“听说了吗?前几日雅园里的那位小姐差点被皇上斩了。”
王府花园的一角,两名女眷在窃窃私语。
“不会吧……皇上不是封了她做公主,还赐婚给王爷,怎么突然又要杀呢。”
“你没见那天王爷回来肩上全是血吗,就是咱们的准王妃伤的,我就说吧,红颜祸水,长得美又如何,除了魅惑众生还能做什么。”
听的那名女眷又是好奇又是惊讶,“那这位小姐也太大胆了,多少女子仰慕我们王爷,她竟然出手伤人,也不知道王爷怎么想的。”
说者却绘声绘色,仿佛亲眼所见一样,或许太过投入,二人都没注意,早就有一双锐利的目光死死的盯着她们,并且越发愤怒。
“你不知道,都在传,说花族的女子迷惑皇上,幽妃娘娘就是雅园里那位公主的姐姐,姐妹两能好到哪去,一个就够了,现在不知道从哪里又冒出来一个,就把我们王爷的魂给勾了去,不但得罪了长公主,还惹得太后频频生气,哎……你说,我们王爷以后可是要做皇上的人,如今为了一个名不正言不顺的女人……”
“说够了没有?!”
陌影怒目瞪着那两人,这一声惊得刚才说的天花乱坠的侍女头都不敢抬就赶紧跪下,浑身颤抖,一个字也说不出来,仿佛失了声一般哑在那。
只是来花园闲逛,没想到让他听到这般不得了的话,还是出自他王府的下人,何时轮到这些奴才来说他的不是,何时又有了这么大的胆子说雅园里的女子是个魅惑众生的祸害,她们有什么资格。
“王……王爷……奴婢……”
“来人!”没人那侍女解释什么,陌影又是一声怒吼,福管家和几名家丁听命而来。
“拉出去,乱棍打死。
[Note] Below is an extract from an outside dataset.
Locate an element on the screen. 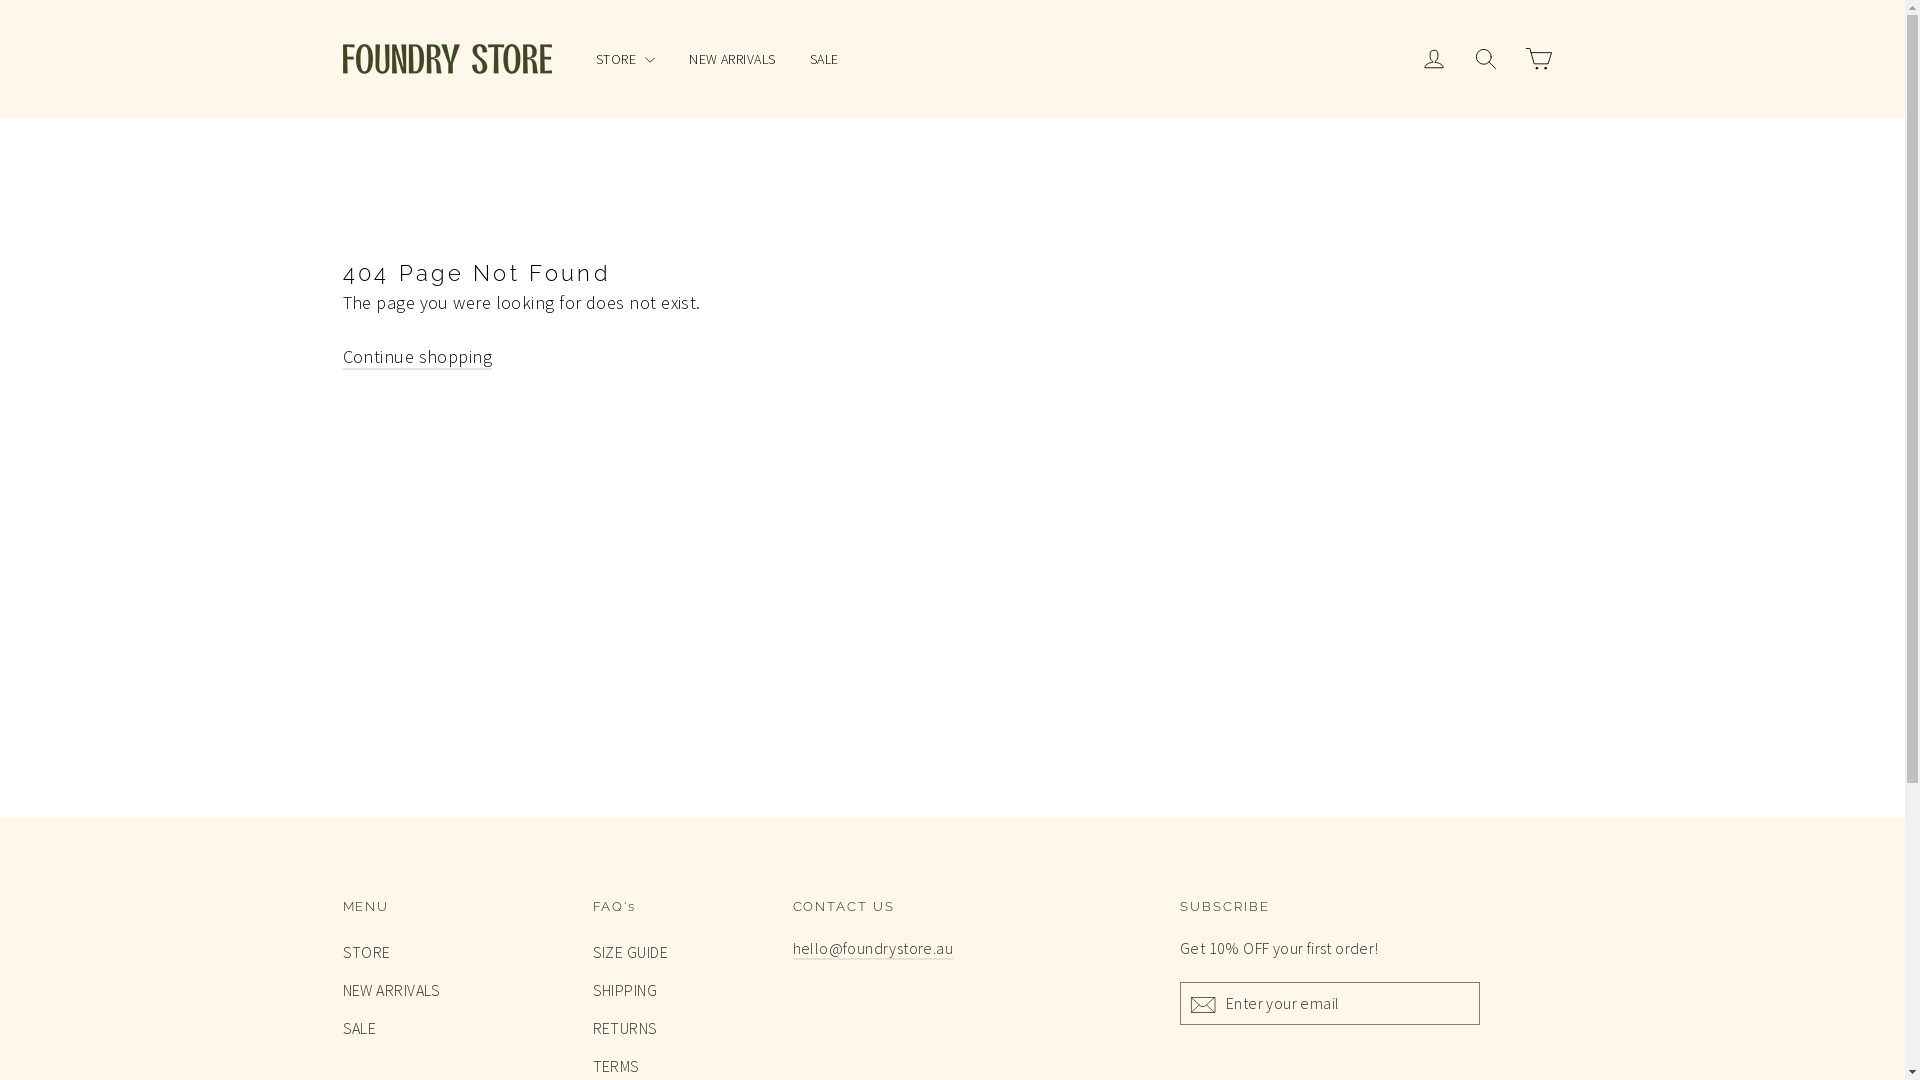  'NEW ARRIVALS' is located at coordinates (450, 991).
”对她指手画脚捏造是非的人,都该死。
听得他没有任何感情的声音划过喉咙,随后是求饶声不绝于耳,渐渐拉远……
“今后谁敢在府内造谣生事,这就是结果。”
福管家吓了一跳,勾着身子站在他身后不敢说话,虽然陌影战场上对敌人残忍至极,却从来对下人都不苛严,而今他那般轻描淡写的下令,一张冷峻的面容让人望而生畏,只是给他们一个教训,此刻他还在乎什么。
比起外面的世界,雅园仿佛像与世隔绝了一样的安然静谧,希若仍然抄着佛经,自那天晚上见到陌影,又是几日,她本不愿想,可偏偏无法控制自己的思绪。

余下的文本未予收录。